Hilary G Close1, Paul K Wojtal2, Lillian C Henderson1, Claudia R Benitez-Nelson3, Ken Buesseler4, Margaret L Estapa5, Steven M Pike6, Brian N Popp7 and Montserrat Roca Martí6, (1)Rosenstiel School of Marine and Atmospheric Science, University of Miami, Department of Ocean Sciences, Miami, FL, United States, (2)University of Miami, Rosenstiel School of Marine, Atmospheric, and Earth Science, Miami, United States, (3)University of South Carolina, School of the Earth, Ocean, and Environment, Columbia, United States, (4)Woods Hole Oceanographic Institution, Department of Marine Chemistry & Geochemistry, Woods Hole, MA, United States, (5)Skidmore College, Saratoga Springs, NY, United States, (6)Woods Hole Oceanographic Institution, Department of Marine Chemistry & Geochemistry, Woods Hole, United States, (7)University of Hawaiʻi at Mānoa, Department of Earth Sciences, Honolulu, United States
Abstract:
The vertical flux of organic matter to mesopelagic depths in the ocean contributes both to the sequestration of atmospheric carbon and to the diets of mesopelagic fauna.
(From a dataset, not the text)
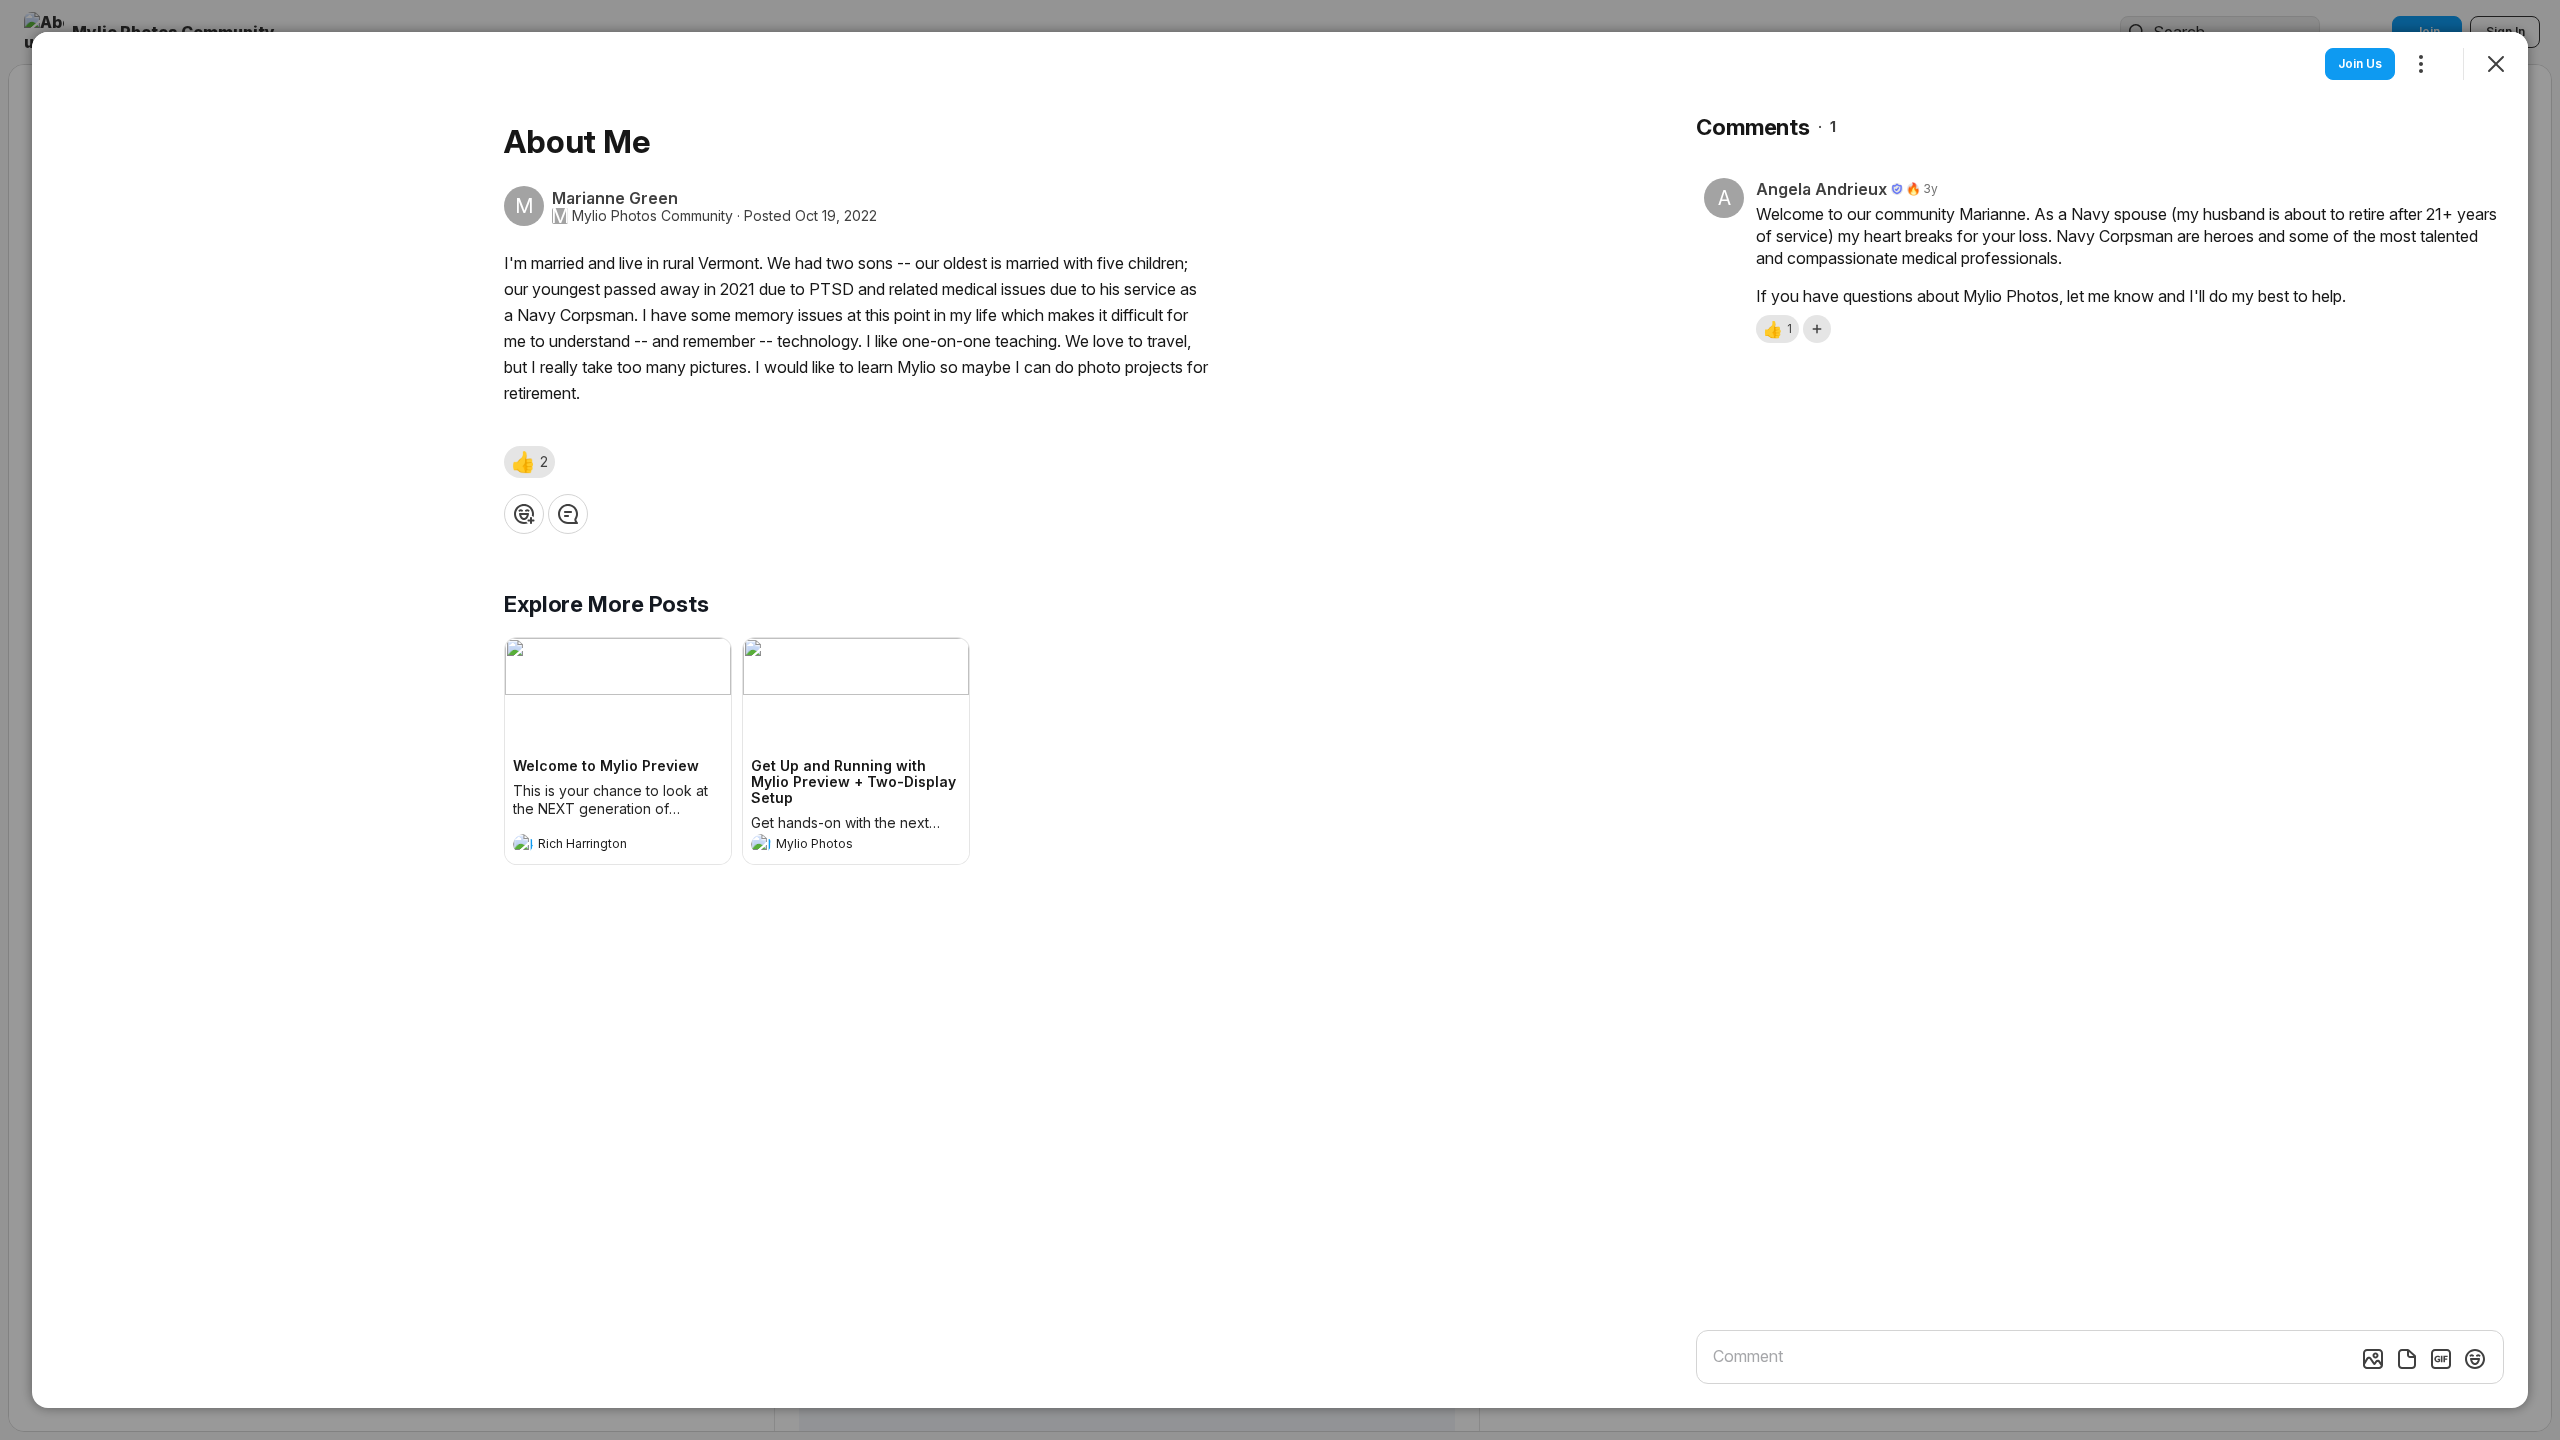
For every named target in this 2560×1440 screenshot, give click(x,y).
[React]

Heterotrophic microbes and metazoans both can act to reduce or enhance this vertical flux through chemical and physical transformations of particles, but the relative importance of these effects is difficult to constrain. A primary objective of the EXPORTS program is to determine the relative importance of various carbon flux pathways in ocean water columns, including those mediated by zooplankton and microbes. Recent work has demonstrated that the naturally-occurring nitrogen and carbon isotopic ratios of amino acids can differentiate patterns in particulate organic matter that are indicative of their net heterotrophic processing by microbes versus zooplankton. Here we apply this method to sediment trap samples and four size fractions of sinking and suspended particles spanning from the mixed layer to 500 m depth at Station Papa (subarctic Pacific EXPORTS cruise). Using a multivariate statistical framework, we estimate the proportions of phytodetritus, microbially hydrolyzed material, fecal pellets, and bacterial biomass within particles. Combined with carbon and nitrogen flux calculated from sediment traps and thorium disequilibria, we further estimate the quantity of vertical amino acid flux associated with these categories of biomass and detritus. We will discuss these results in the context of complementary particle and biological data from the EXPORTS program.